Deepening federal budget deficits indicate that one component of the federal budget baseline—either spending or revenue—is out of alignment. Closer inspection reveals that spending is the root cause, but both spending and revenue deserve equal treatment in policy discussions about reducing debt and deficits.
Often, however, Members of Congress and others influencing policy simply tout the need for more revenue as it suits their spending policy aims. A prime example of this tendency comes up in assertions about extending the 2001 and 2003 tax relief packages.
Some, like the Committee for a Responsible Federal Budget (CRFB), have stated that any extension of these temporary tax policies must be “paid for”—either through spending cuts, revenue increases, or a combination of both. This condition is necessary, CRFB claims, because the 2001 and 2003 tax cuts—if Congress extends them beyond their scheduled 2012 expiration—would “cost” nearly $2.4 trillion over 10 years. Assigning blame for federal deficits solely to tax cuts ignores a large and more significant element of the deficit equation: federal spending.
If Congress has decided to vote to extend tax relief, it should also have to vote on the amount of taxpayer dollars it wants to spend. Few spending programs are authorized indefinitely, and this is a good thing. Countless spending programs, such as the highway bill, the farm bill, and all appropriations, are temporary (just like the tax cuts) and should be paid for if they are reauthorized. Programs subject to appropriation, excluding defense funding, are projected to cost nearly $7.7 trillion over the next 10 years.
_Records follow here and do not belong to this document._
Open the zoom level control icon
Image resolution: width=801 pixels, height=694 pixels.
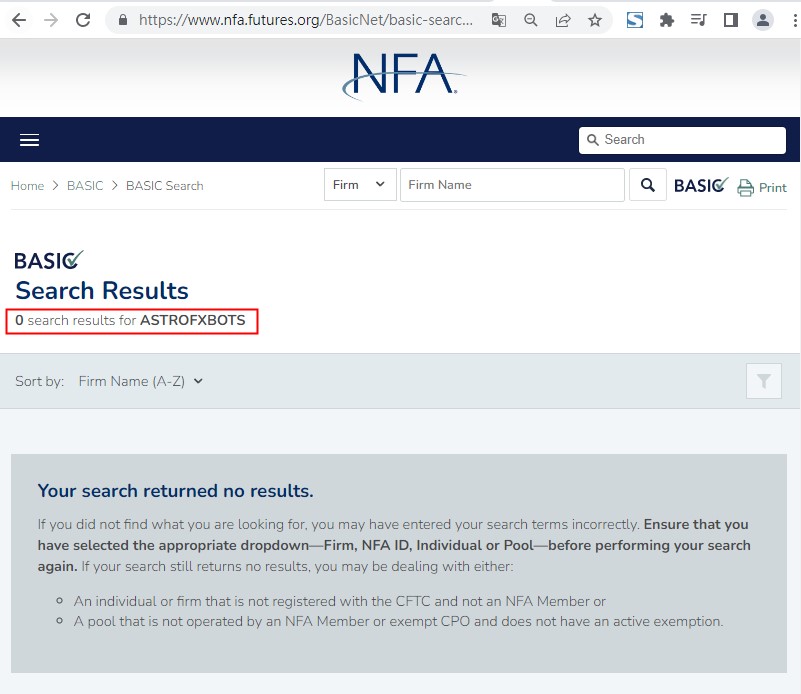pos(531,20)
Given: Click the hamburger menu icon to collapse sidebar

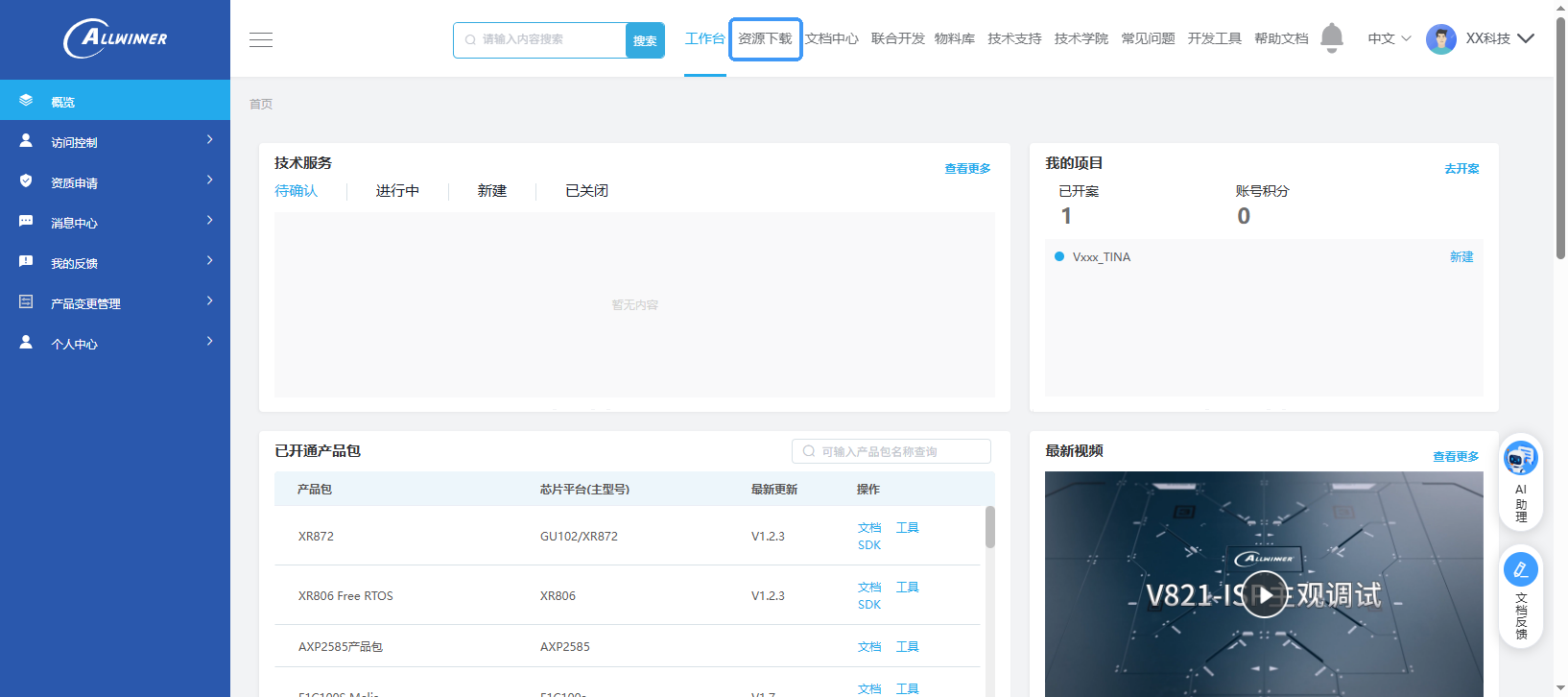Looking at the screenshot, I should [x=261, y=39].
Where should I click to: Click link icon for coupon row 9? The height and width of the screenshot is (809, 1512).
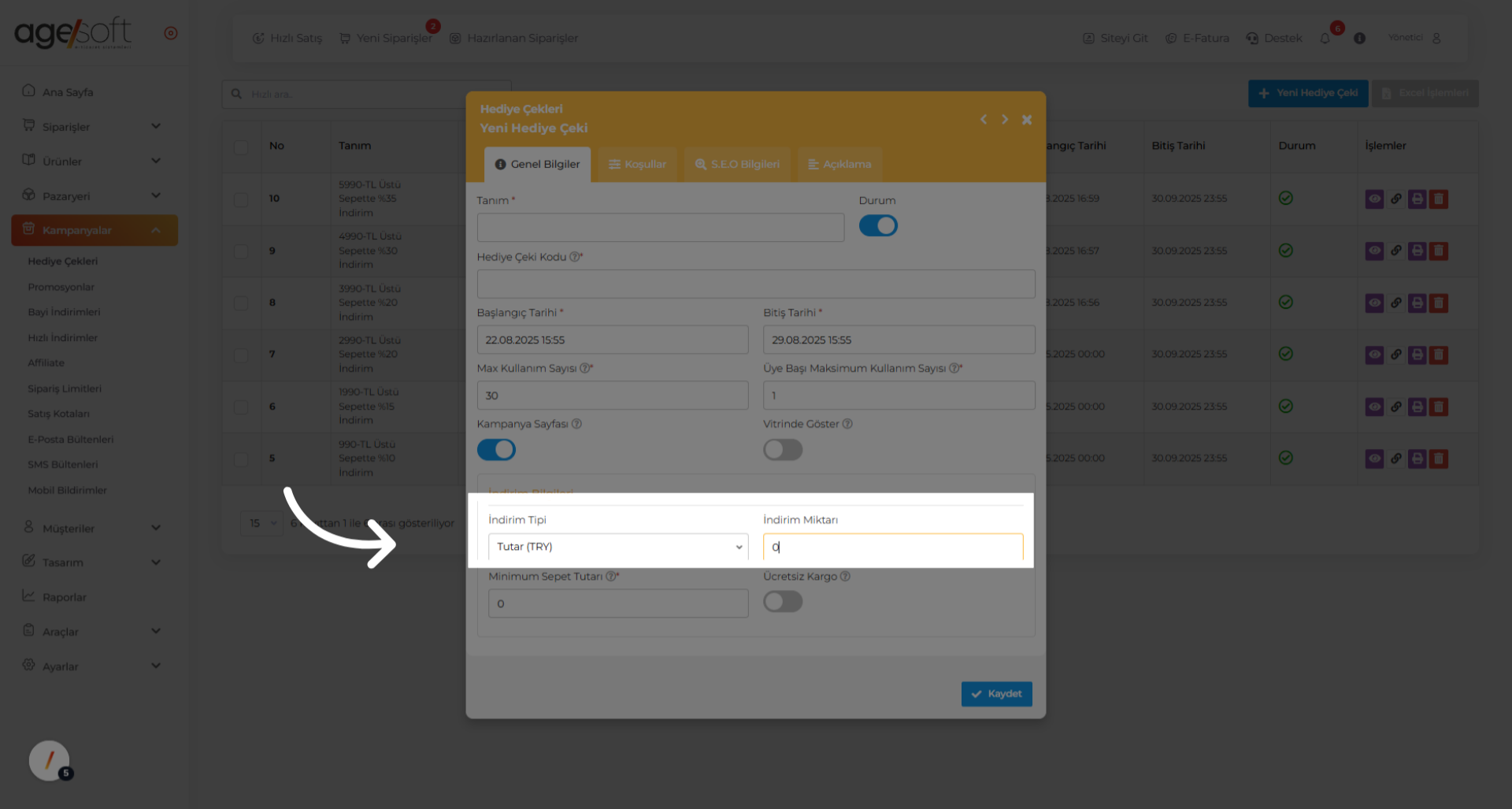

Reauthorizing the farm bill in 2008 continued a policy of giving $25 billion in annual taxpayer subsidies to farmers.
Total federal program spending, which is projected to reach 26.4 percent of gross domestic product (GDP) by 2021, has an undeniable impact on the baseline. Indeed increased spending—not insufficient revenue—is the cause of worsening deficits, as this graph from Heritage’s 2011 Budget Chart Book illustrates.
Blaming deficits on policies affecting only the revenue side of the budget baseline equation may be convenient, but any sound budgetary policy should not be based on such an asymmetrical perspective.